It was near the time of harvest.  The old women were making green dolls from corn sheaves.  The old men were mending the blankets.  The girls were embroidering their white dresses with blood-red flowers.  The boys were singing as they pitched golden hay.  The women were knitting scratchy shirts for the coming winter.  The men were helping to pick and pull and cut and hoe the fruits the fields had brought forth.  The wind was just beginning to loosen the leaves a little more, and then a little more, each day.  And down by the river, there was a mother duck brooding on her nest of eggs.

Everything was going as it should for this mother duck, and finally, one by one her eggs began to tremble and shake until the shells cracked, and out staggered all her new ducklings.  But there was one egg left, a very big egg.  It just sat there like a stone.
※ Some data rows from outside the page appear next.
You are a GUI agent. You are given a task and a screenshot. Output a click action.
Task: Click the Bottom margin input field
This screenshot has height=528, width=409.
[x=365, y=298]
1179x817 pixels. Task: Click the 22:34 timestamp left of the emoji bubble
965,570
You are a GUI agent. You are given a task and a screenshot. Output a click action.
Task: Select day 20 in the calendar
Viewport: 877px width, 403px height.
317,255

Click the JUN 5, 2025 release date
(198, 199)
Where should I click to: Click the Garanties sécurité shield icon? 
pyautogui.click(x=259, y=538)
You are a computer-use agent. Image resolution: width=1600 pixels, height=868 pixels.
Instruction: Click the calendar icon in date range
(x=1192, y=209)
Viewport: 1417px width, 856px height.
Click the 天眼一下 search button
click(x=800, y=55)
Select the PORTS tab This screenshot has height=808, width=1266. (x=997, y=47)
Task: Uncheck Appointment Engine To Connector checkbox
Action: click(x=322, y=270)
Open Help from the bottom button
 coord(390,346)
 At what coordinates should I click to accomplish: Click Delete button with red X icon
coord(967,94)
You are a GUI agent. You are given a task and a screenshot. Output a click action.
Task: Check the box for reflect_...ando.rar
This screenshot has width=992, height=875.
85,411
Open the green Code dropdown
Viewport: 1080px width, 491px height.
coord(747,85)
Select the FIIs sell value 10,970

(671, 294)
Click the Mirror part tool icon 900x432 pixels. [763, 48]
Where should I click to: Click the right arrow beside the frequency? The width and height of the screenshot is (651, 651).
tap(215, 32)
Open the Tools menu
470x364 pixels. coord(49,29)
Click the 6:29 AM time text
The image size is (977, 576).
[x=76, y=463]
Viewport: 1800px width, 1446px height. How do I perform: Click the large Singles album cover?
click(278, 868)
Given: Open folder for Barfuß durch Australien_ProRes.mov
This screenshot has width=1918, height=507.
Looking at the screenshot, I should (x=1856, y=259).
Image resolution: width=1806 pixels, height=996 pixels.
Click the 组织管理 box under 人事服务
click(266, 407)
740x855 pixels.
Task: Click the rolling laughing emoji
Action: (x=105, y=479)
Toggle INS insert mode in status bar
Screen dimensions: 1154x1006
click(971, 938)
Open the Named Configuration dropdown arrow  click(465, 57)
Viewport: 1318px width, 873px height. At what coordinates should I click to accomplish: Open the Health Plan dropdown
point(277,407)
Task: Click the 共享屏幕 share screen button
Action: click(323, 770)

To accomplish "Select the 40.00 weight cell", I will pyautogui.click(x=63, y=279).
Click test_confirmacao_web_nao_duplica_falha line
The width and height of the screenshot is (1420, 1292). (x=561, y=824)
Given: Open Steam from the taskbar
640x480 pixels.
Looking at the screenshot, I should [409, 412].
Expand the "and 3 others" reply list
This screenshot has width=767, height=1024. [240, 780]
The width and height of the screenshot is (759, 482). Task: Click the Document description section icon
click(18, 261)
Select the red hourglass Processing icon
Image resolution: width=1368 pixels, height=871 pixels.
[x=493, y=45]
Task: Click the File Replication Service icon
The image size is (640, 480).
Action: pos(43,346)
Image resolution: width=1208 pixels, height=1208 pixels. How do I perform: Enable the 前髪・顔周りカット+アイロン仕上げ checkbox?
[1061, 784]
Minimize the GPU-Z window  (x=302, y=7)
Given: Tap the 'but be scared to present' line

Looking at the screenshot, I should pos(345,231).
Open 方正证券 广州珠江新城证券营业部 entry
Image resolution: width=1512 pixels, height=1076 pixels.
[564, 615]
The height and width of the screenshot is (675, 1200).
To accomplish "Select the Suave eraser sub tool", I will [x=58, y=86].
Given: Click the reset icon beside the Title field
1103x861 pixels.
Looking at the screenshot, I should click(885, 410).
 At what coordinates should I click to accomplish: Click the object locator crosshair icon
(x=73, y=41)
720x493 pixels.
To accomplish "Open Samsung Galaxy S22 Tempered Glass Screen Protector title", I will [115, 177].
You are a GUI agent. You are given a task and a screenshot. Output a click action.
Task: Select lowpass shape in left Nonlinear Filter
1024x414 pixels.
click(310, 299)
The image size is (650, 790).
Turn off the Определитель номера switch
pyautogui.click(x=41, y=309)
An old duck came by and the duck mother showed off her new children.  ‘Aren’t they good-looking?’ she bragged.  But the un-hatched egg caught the old duck’s attention and she tried to dissuade the duck mother from sitting on that egg any longer.

‘It’s a turkey egg,’ exclaimed the old duck, ‘not a proper kind of egg at all.  Can’t get a turkey into the water, you know.’  She knew, for she had tried.

But eventually the big egg began to shudder and roll.  It finally broke open, and out tumbled a big ungainly creature.  His skin was etched with curly red-and-blue veins.  His feet were pale purple.  His eyes, transparent pink.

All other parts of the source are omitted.